Comment by datadeft

7 months ago

You do not need to. Counting how many links are pointing to each document is sufficient if you know how long that link existed (spammers link creation time distribution is widely differnt to natural link creation times, and many other details that you can use to filter out spammers)

> You do not need to.

Ranking means deciding which document (A or B) is better to return to the user when queried.

Not writing a traditional forward-algorithm to rank these documents implies one of the following:

- You write a "backward" algorithm (ML, regression, statistics, whatever you want to call it).

- You don't use algorithms to solve it. An army of humans chooses the rankings in real time.

- You don't rank documents at all.

> Counting how many links are pointing to each document is sufficient if you know how long that link existed

- Link-counting (e.g. PageRank) is query-independent evidence. If that's sufficient for you, you'll always return the same set of documents to each user, regardless of what they typed into the search box.

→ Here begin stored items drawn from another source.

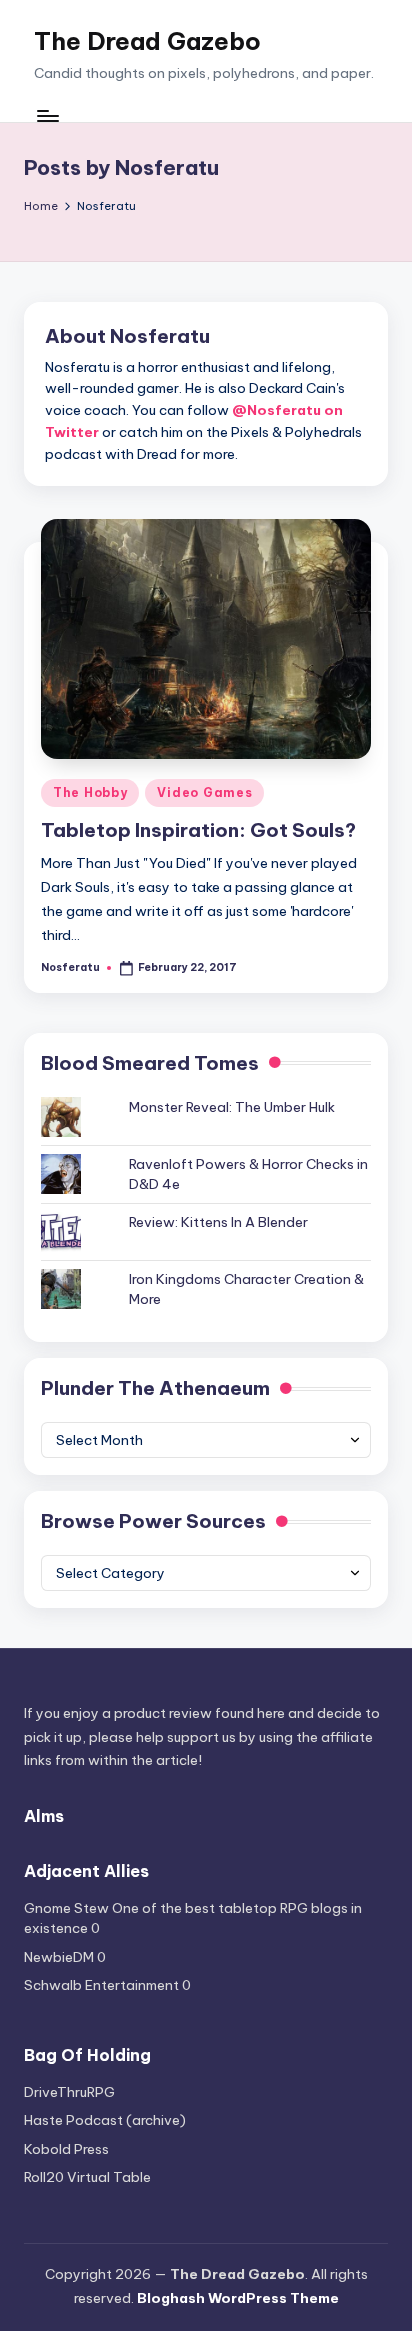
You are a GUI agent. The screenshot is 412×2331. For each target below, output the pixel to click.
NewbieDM (59, 1957)
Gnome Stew (66, 1908)
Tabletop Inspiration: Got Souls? (198, 830)
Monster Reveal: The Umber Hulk (232, 1107)
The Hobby (90, 792)
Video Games (204, 792)
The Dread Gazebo (147, 41)
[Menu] (47, 116)
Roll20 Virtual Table (87, 2177)
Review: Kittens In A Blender (218, 1222)
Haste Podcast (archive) (105, 2120)
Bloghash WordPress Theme (238, 2298)
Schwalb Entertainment (101, 1985)
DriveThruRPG (69, 2092)
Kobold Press (66, 2149)
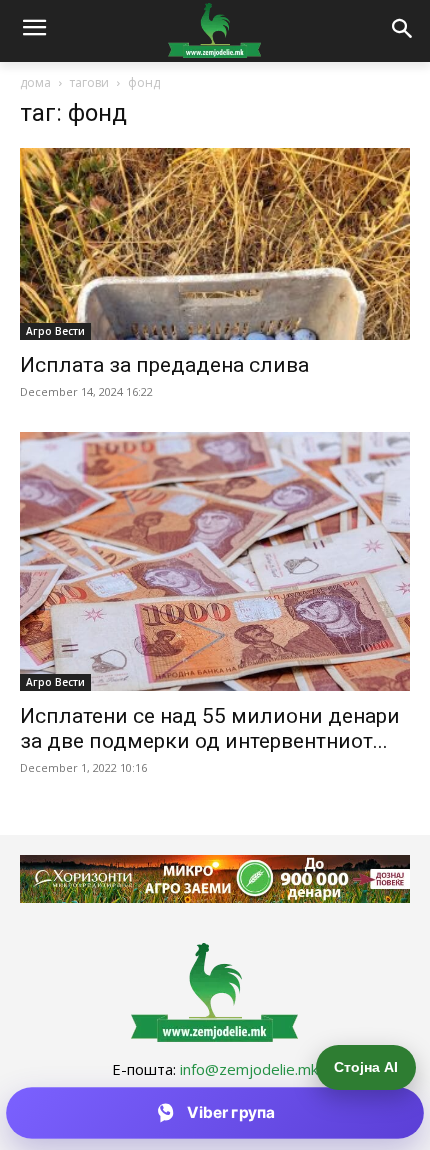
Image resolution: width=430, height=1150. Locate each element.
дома (35, 82)
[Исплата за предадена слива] (215, 244)
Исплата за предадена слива (164, 365)
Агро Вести (55, 331)
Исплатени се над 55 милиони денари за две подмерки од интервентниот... (210, 728)
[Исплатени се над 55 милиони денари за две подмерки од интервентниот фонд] (215, 561)
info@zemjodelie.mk (249, 1069)
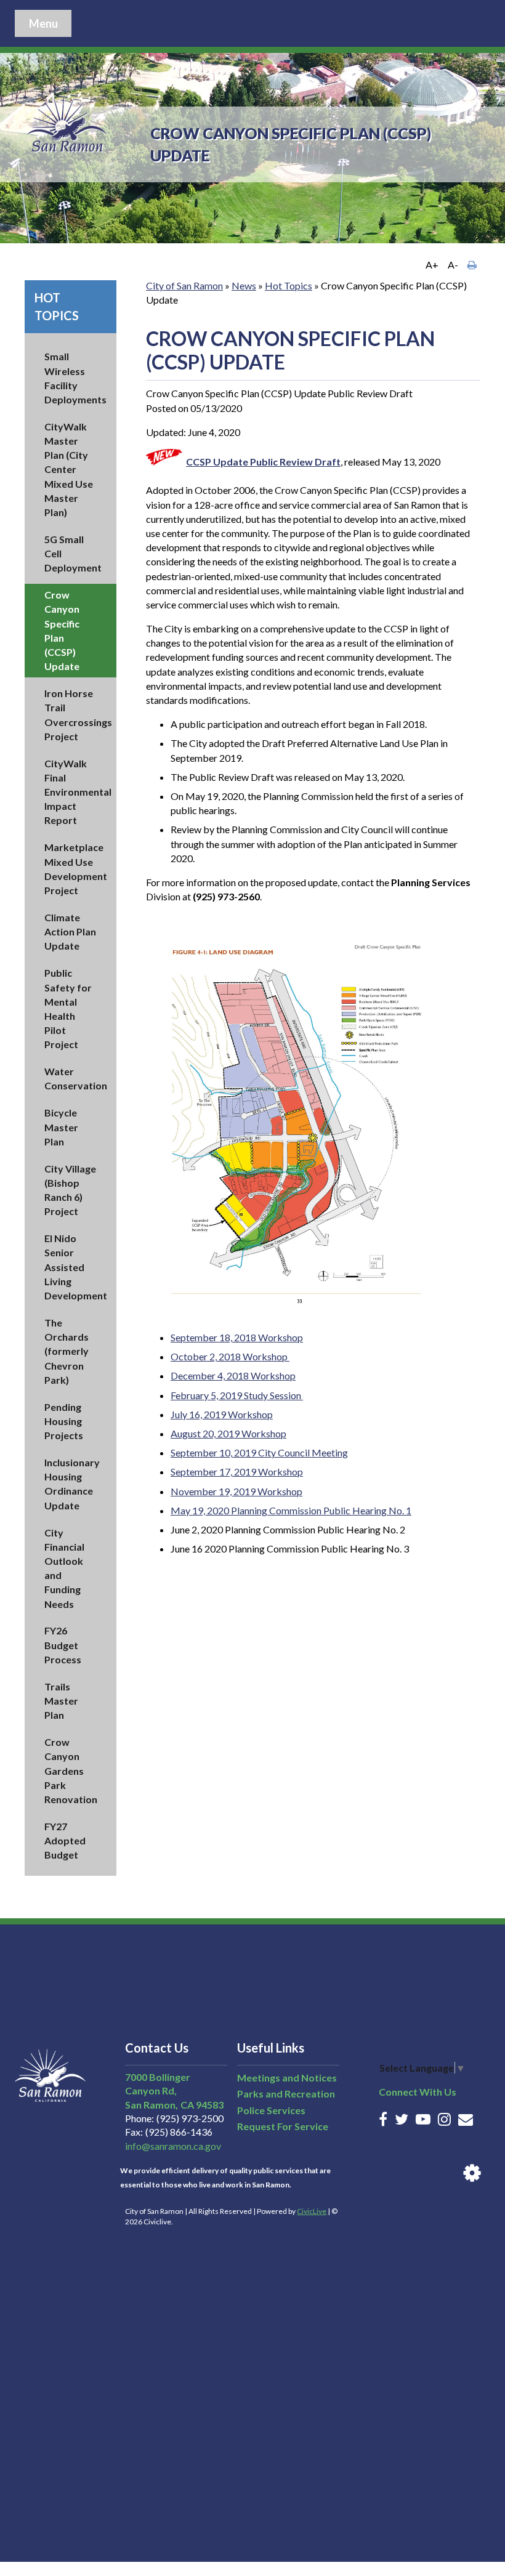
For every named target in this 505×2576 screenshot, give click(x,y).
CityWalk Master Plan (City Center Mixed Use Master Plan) (68, 469)
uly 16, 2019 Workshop (224, 1414)
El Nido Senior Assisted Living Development (75, 1266)
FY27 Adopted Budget (65, 1840)
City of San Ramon (184, 285)
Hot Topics (288, 285)
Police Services (271, 2110)
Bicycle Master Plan (61, 1127)
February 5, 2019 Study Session (237, 1395)
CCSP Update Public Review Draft (263, 461)
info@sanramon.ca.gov (173, 2146)
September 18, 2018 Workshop (237, 1337)
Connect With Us (417, 2092)
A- (453, 264)
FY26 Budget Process (62, 1645)
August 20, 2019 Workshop (228, 1433)
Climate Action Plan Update (70, 931)
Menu (43, 23)
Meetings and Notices (287, 2077)
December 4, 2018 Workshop (233, 1375)
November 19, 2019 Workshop (236, 1491)
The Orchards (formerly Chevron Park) (66, 1351)
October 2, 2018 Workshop (230, 1356)
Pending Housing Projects (63, 1421)
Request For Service (282, 2126)
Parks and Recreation (286, 2093)
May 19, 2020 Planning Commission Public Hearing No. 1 (291, 1510)
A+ (432, 264)
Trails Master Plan (61, 1701)
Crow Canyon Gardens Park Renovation (70, 1770)
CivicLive (311, 2211)
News (244, 285)
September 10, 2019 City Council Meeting (259, 1452)
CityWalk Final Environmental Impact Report (77, 791)
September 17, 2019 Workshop (237, 1471)
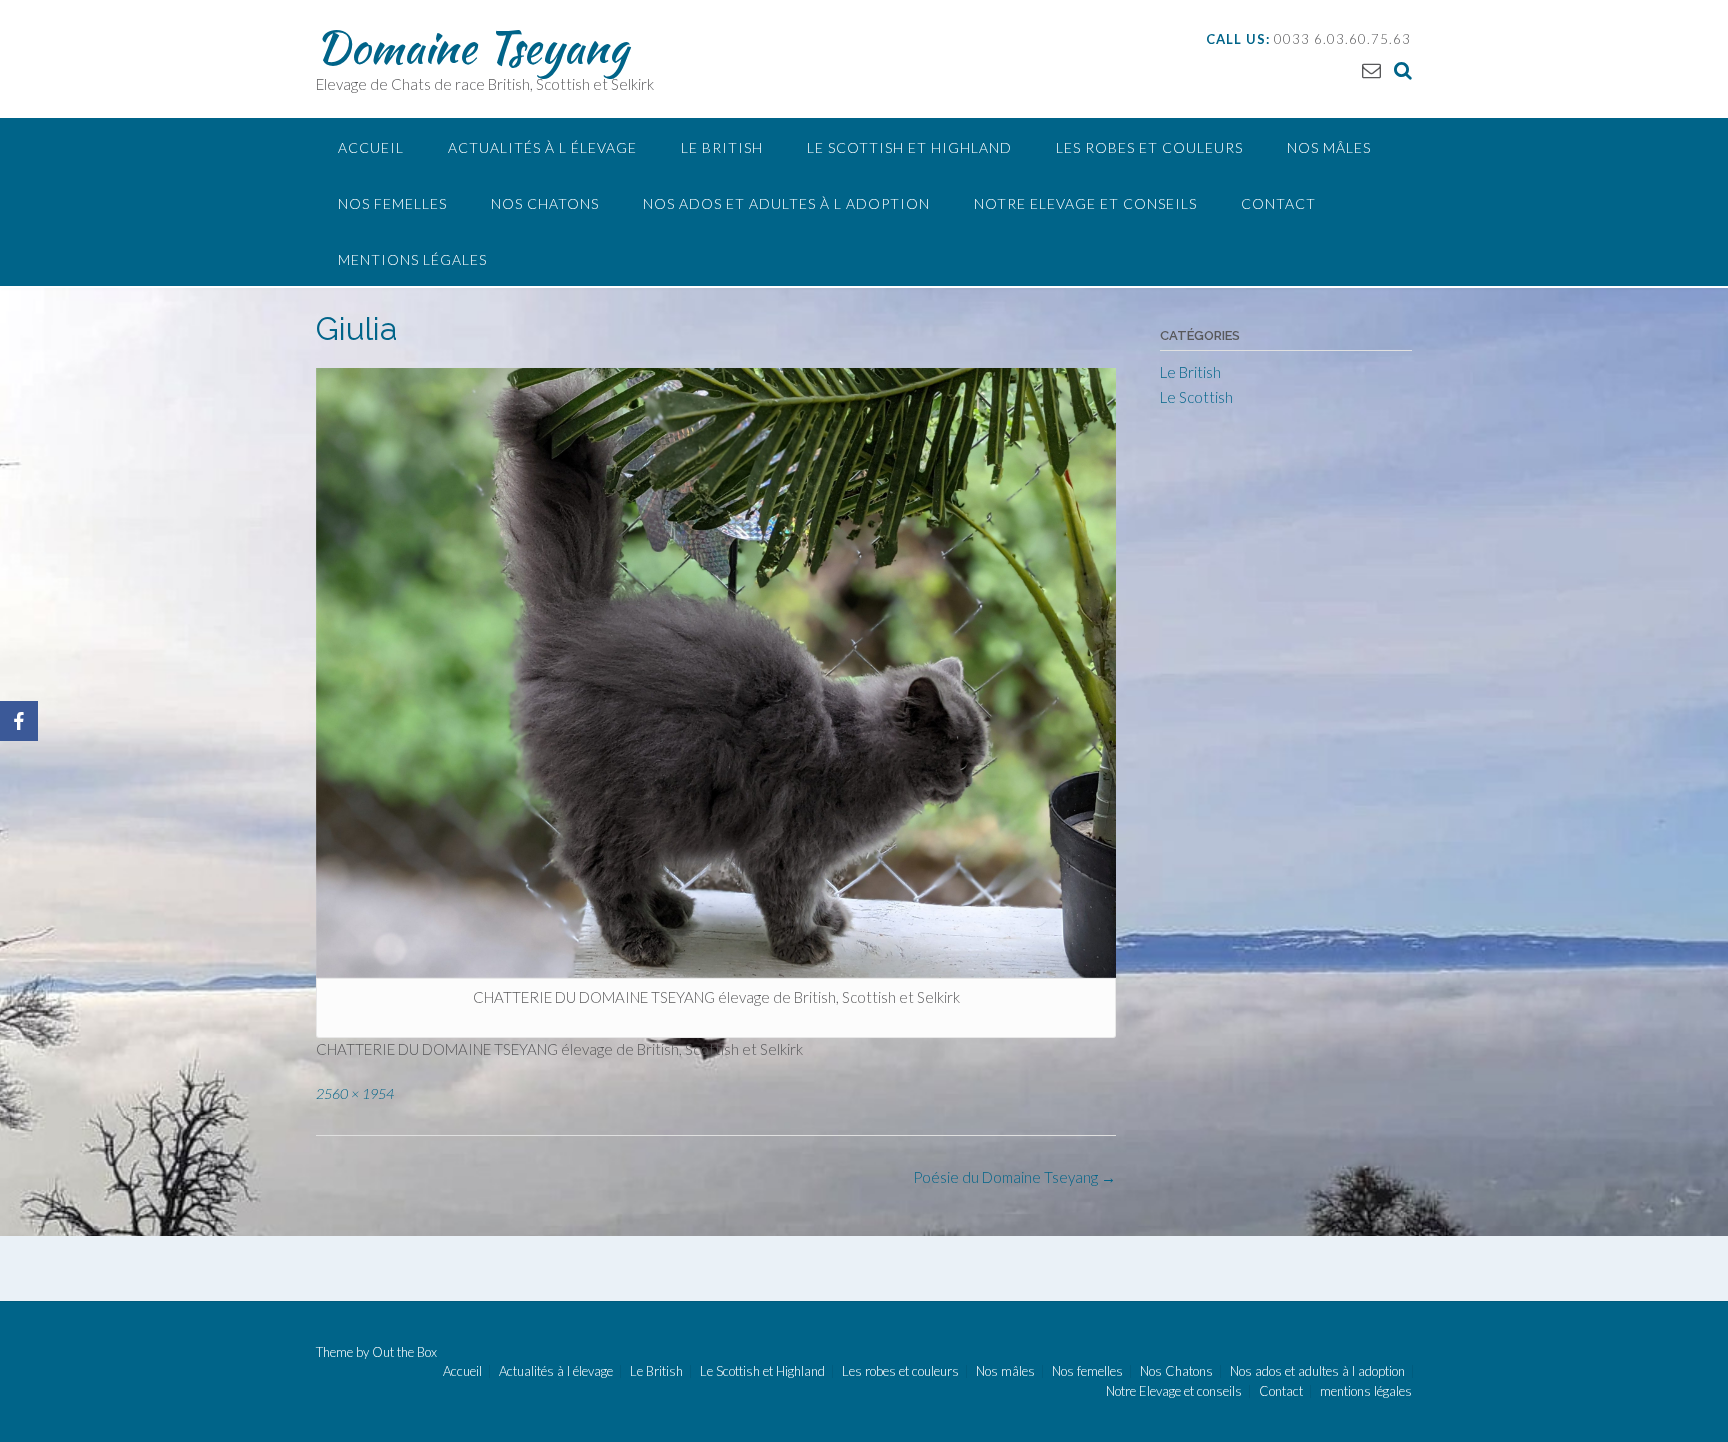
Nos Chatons (545, 203)
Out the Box (404, 1352)
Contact (1278, 203)
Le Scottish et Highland (909, 147)
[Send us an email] (1371, 69)
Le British (722, 147)
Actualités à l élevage (542, 147)
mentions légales (412, 259)
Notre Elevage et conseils (1085, 203)
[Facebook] (19, 721)
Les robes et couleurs (1149, 147)
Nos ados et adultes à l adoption (786, 203)
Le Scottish (1196, 397)
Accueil (371, 147)
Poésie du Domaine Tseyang (1014, 1177)
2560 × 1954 (355, 1093)
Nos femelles (392, 203)
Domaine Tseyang (472, 47)
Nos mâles (1329, 147)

At best you've just added two more ranking factors to the mix:

  - document A
    qie:
        length: 2Kb
        misspellings: 14
        age: 18 months
      + in-links: 4
      + in-link-spamminess: 2.31E4
    qde:
        matches 2 of your keywords exactly
        matches a synonym of another of your keywords

  - document B
    qie:
        length: 3Kb
        misspellings: 7
        age: 5 months
      + in-links: 2
      + in-link-spamminess: 2.54E3
    qde:
        matches 1 of your keywords exactly
        matches 2 keywords by synonym

So I ask again:

- Which document matches your query better, A or B?

- How did you decide that, such that not only can you program a non-ML algorithm to perform the scoring, but you're certain enough of your decision that you can fix the algorithm when it disagrees with you ( >> debuggable and understandable by human search engineers )

  • A few minor nitpicks. Pagerank is not just link counting, who is linking to the page matters. Among the linking pages those that are ranked higher matter more -- and how does one figure out their rank ? its by Pagerank. It may sound a bit like chicken and egg but its fine, its the fixed point of the self-referential. definition.

    Pagerank based ranking will not return the same set of pages. Its true that the ranking is global in vanilla version of Pagerank, but what gets returned in rank order is the set of qualifying pages. The set of qualifying pages are very much query sensitive. Pagerank also depends on a seed set of initial pages, these may also be set on a query dependent way.

    All this is a little moot now, because Pagerank even defined in this way stopped being useful a long time ago.

  • Statistical methods are debuggable. Is PageRank not debuggable? I am not sure where ML starts and statistics end.

> spammers link creation time distribution is widely differnt to natural link creation times

Yes, this is a statistical method. Guess what machine learning is and what it actually excels?